Sunday, April 28, 2019

Here comes Homo Luzonensis

In his great essay 'Our Sea of Islands' Epeli Hau'ofa celebrated the journeys of his ancestors, who crossed the Pacific in the light of stars & the wakes of whales. But new data suggests that even Hau'ofa's vision of epic ancient voyaging may have been incomplete.
This month a group of scientists has published proof that a separate human species lived on Luzon Island sixty-seven thousand years ago. The revelation of Homo Luzonensis comes shortly after DNA testing revealed that another human species, the Denisovans, reached ancient Melanesia.
Like the Denisovans, whose DNA can be found in significant quantities in Papuan & western Pacific peoples, Homo Luzonensis successfully crossed large areas of open seas, as they moved east out of mainland Asia. Even during Ice Ages, Luzon has never enjoyed a land bridge to Asia.

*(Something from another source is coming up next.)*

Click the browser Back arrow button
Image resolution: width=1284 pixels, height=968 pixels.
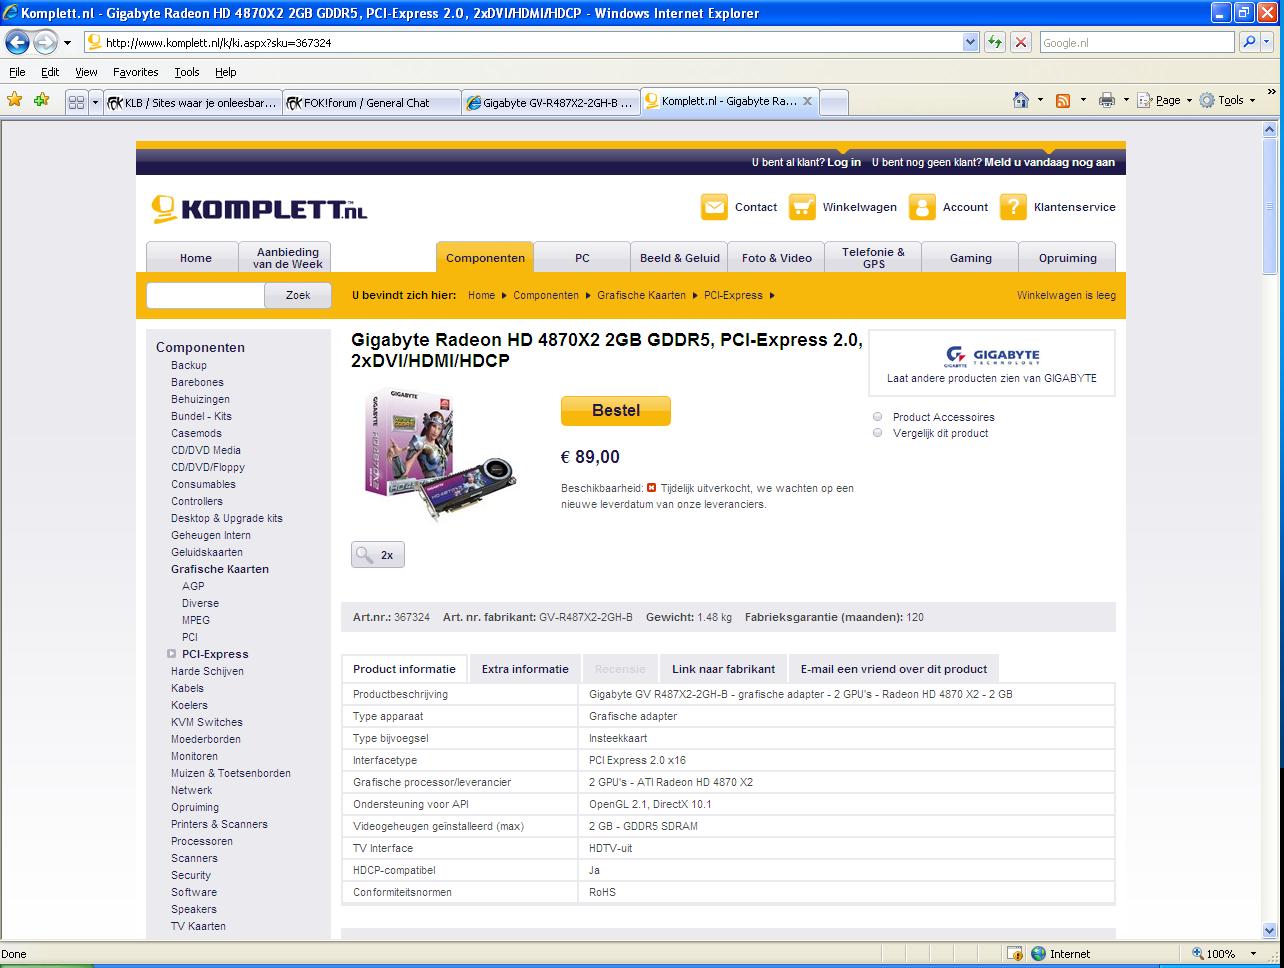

The history of the Pacific will now have to be rewritten, so that it includes extinct human species as well as homo sapiens. Not even the visionary Epeli Hau'ofa could have foreseen such a thing, when he wrote 'Our Sea of Islands' in the 1990s.

Tuesday, April 16, 2019

A new species

Thought the history of the Pacific was complicated enough? It's just gotten more complex, with the coming of the Denisovans. I've been tweeting excitedly.

Saturday, April 06, 2019

Slavery in schools

New Zealand is struggling with its past, so I'm pleased to see that the Pacific slave trade, & my book The Stolen island, which describes our role in that trade, made it into last year's stage three history exam for Kiwi students. Part of the exam can be seen on the NZQA site.